Each record that comes next should be output exactly; pictures do not belong in the copy.

[Saved data entries]
☆ ☆ ☆ ☆ ☆
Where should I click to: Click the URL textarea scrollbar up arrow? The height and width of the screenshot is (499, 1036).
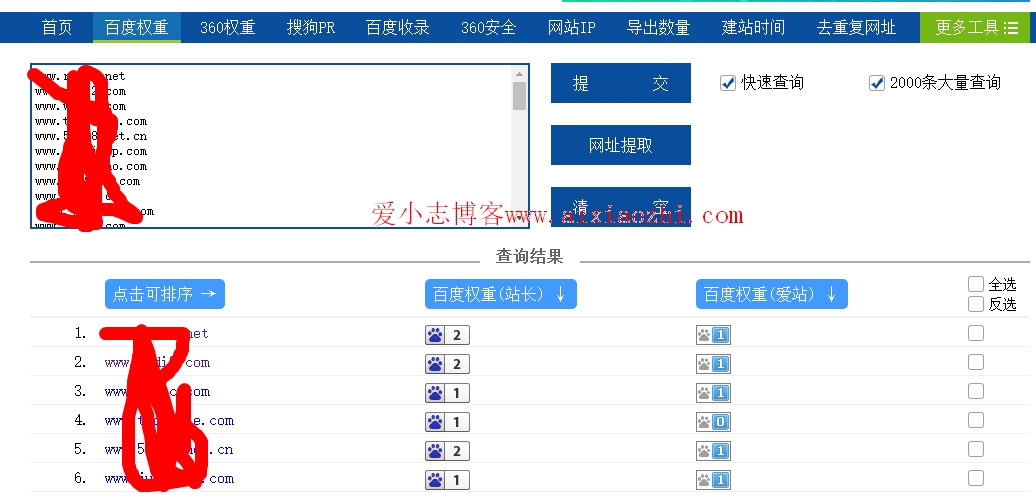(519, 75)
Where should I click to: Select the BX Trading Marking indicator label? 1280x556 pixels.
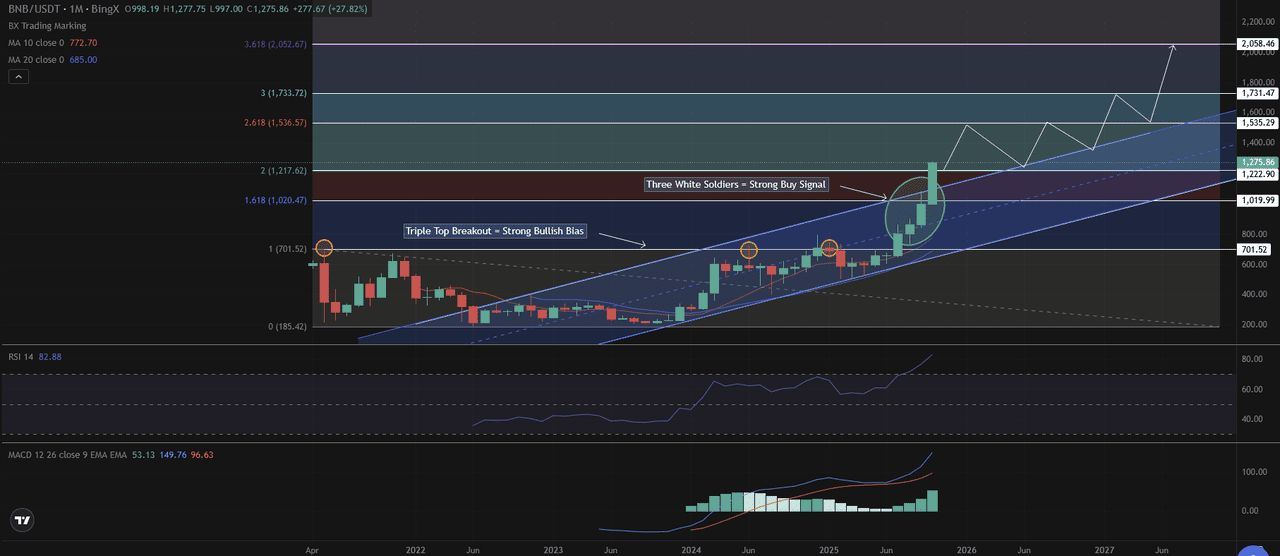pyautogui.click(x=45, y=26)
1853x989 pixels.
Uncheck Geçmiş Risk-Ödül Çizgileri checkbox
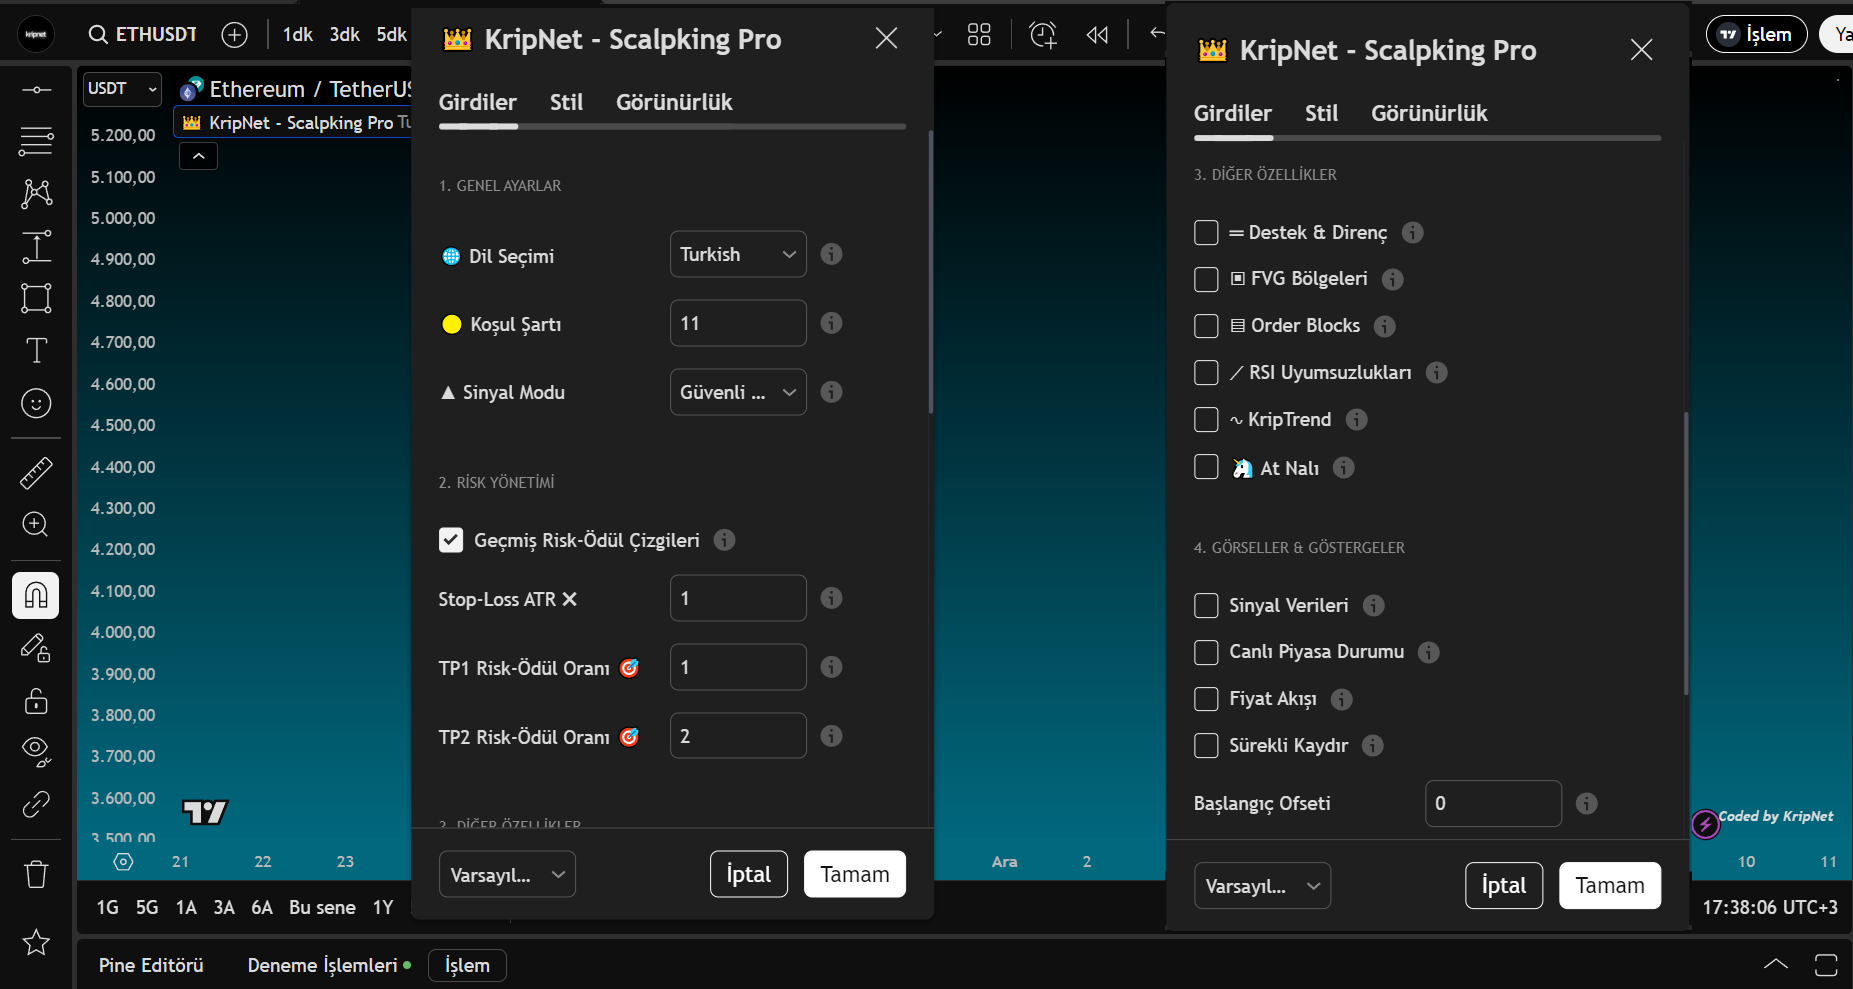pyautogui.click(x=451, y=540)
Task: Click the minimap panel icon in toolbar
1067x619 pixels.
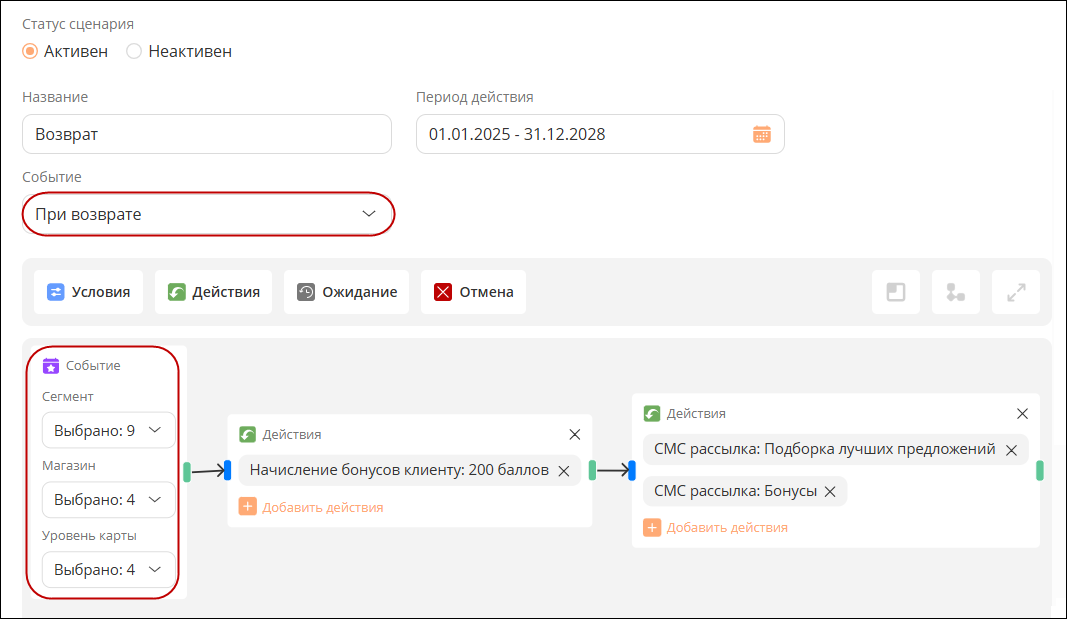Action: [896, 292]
☆ ☆ ☆ ☆ ☆
◆ ANSWER BOX ◆
Where should I click to: Click the URL textarea scrollbar up arrow? The height and width of the screenshot is (499, 1036).
(519, 75)
Where should I click to: Select the BX Trading Marking indicator label? 1280x556 pixels.
pyautogui.click(x=45, y=26)
1853x989 pixels.
Uncheck Geçmiş Risk-Ödül Çizgileri checkbox
pyautogui.click(x=451, y=540)
Task: Click the minimap panel icon in toolbar
1067x619 pixels.
Action: [896, 292]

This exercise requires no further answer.